Attached files
file | filename |
---|---|
EX-3.1 - AMENDED AND RESTATED CERTIFICATE OF INCORPORATION - Start Scientific, Inc. | ex3_1restatedarticles.htm |
_________________________________________
UNITED STATES
SECURITIES AND EXCHANGE COMMISSION
WASHINGTON, D.C. 20549
FORM 8-K
CURRENT REPORT
Pursuant to Section 13 or 15(d) of the Securities Exchange Act of 1934
Date of Report (Date of earliest event reported): January 7, 2016
START SCIENTIFIC, INC.
(Exact Name of Registrant as Specified in Charter)
Delaware | 000-52227 | 20-4910418 |
(State of Other Jurisdiction | (Commission File | (IRS Employer |
Of Incorporation) | Number) | Identification No.) |
521 W. Wilshire Blvd., Suite 101 Oklahoma City, OK |
73116 |
(Address of Principal Executive Offices) | (Zip Code) |
Registrant’s telephone number, including area code: (210) 758-5898
(Former Name or Former Address, if Changed Since Last Report)

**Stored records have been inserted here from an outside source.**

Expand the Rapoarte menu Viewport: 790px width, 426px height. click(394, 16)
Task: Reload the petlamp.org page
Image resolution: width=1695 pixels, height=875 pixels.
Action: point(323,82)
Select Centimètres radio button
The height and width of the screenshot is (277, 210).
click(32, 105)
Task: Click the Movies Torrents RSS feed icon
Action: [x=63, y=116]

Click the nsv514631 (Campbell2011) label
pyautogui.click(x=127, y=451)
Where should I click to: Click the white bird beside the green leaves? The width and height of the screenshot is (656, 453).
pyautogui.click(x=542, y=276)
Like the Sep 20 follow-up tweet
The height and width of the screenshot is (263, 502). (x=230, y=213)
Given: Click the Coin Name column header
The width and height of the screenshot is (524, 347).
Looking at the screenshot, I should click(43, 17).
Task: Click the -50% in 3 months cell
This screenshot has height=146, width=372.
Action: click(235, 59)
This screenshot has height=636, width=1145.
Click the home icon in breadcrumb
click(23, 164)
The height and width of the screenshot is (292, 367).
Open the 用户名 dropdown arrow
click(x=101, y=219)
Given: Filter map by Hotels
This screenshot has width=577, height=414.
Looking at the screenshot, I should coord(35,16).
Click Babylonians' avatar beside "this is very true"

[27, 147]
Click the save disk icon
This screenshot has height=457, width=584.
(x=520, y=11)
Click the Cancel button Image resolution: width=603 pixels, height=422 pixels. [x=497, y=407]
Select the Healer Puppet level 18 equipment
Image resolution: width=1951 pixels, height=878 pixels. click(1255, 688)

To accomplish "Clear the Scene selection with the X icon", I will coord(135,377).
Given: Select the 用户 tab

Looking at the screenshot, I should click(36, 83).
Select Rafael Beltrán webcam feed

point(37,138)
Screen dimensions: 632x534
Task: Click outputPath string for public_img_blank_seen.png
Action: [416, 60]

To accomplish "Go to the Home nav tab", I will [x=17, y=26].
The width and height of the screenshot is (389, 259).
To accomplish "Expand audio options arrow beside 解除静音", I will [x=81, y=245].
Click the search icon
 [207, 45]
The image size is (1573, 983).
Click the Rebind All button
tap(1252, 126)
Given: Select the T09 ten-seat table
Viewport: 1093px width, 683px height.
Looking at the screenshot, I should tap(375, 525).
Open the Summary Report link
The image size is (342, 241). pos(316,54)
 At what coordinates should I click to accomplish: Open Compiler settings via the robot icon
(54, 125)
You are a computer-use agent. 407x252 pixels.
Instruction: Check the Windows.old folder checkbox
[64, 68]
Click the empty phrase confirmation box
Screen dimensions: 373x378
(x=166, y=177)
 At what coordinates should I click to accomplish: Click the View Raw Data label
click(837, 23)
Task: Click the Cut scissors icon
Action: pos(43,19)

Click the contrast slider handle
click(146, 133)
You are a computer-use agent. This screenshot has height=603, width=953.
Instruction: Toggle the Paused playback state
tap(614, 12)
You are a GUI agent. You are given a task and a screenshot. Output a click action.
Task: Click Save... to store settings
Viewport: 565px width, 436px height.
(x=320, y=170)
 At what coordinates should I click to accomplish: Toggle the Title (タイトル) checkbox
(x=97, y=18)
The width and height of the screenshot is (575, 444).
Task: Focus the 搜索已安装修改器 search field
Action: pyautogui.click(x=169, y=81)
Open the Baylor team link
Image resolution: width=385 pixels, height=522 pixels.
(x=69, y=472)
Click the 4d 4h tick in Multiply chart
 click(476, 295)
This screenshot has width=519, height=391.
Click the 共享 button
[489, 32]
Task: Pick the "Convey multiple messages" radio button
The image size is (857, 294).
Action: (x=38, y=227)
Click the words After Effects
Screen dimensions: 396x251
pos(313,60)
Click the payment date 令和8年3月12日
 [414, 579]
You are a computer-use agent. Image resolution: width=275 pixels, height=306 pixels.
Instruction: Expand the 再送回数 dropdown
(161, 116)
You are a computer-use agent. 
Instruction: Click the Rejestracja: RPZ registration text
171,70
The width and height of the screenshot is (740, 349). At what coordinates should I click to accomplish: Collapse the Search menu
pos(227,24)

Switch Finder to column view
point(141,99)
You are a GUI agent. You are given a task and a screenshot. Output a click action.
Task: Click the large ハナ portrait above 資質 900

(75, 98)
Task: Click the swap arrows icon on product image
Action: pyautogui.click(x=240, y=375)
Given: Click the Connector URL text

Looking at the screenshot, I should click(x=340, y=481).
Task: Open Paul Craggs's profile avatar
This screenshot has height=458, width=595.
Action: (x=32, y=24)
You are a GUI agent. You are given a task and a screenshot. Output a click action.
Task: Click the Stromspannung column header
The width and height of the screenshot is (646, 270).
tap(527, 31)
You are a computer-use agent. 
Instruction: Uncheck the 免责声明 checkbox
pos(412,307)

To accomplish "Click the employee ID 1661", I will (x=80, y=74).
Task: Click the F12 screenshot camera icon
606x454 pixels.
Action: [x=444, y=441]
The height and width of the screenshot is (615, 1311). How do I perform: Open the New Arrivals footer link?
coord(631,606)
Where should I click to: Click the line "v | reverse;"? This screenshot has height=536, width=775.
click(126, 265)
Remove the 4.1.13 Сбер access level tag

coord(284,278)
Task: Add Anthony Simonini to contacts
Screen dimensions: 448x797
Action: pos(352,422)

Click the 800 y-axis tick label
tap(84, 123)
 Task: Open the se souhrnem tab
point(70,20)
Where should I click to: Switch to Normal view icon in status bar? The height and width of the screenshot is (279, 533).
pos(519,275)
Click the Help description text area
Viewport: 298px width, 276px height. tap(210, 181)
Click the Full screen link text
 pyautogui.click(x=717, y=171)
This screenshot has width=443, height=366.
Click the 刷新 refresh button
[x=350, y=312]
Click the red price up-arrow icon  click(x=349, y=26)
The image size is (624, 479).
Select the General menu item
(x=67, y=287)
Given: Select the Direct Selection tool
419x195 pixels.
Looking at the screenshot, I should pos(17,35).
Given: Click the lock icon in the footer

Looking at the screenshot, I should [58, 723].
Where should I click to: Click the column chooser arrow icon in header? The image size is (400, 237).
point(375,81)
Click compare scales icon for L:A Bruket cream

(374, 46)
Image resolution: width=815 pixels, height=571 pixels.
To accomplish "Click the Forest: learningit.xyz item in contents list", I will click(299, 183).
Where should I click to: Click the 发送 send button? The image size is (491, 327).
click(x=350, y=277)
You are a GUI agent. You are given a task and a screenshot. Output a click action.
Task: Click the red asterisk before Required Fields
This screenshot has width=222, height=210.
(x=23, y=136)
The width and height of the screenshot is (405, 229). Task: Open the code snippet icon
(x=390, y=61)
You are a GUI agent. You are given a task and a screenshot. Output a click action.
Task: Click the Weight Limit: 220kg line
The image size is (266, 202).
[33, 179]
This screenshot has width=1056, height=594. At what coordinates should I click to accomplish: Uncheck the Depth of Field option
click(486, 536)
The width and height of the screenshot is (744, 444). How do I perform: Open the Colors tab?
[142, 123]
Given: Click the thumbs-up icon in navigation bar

Check the appropriate box below if the Form 8-k filing is intended to simultaneously satisfy the filing obligation of the registrant under any of the following provisions:
[ ] Written communications pursuant to Rule 425 under the Securities Act
[ ] Soliciting material pursuant to Rule 14a-12 under the Exchange Act
[ ] Pre-commencement communications pursuant to Rule 14d-2(b) under the Exchange Act
[ ] Pre-commencement communications pursuant to Rule 13e-4(c) under the Exchange Act
Item 3.03 Material Modification to Rights of Security Holders
On January 7, 2016, the Board of Directors of Start Scientific, Inc. (the “Company”) approved an amendment and restatement of its Certificate of Incorporation (the “Restatement”). The Restatement amends certain rights, preferences, privileges, and restrictions of the Company’s preferred stock (the “Preferred Stock”). Pursuant to the terms of the Restatement, the Company has increased the conversion rights applicable to each share of Preferred Stock from ten million (10,000,000) to one hundred million (100,000,000). The amended and restated Certificate of Incorporation is attached as an exhibit to this Current Report.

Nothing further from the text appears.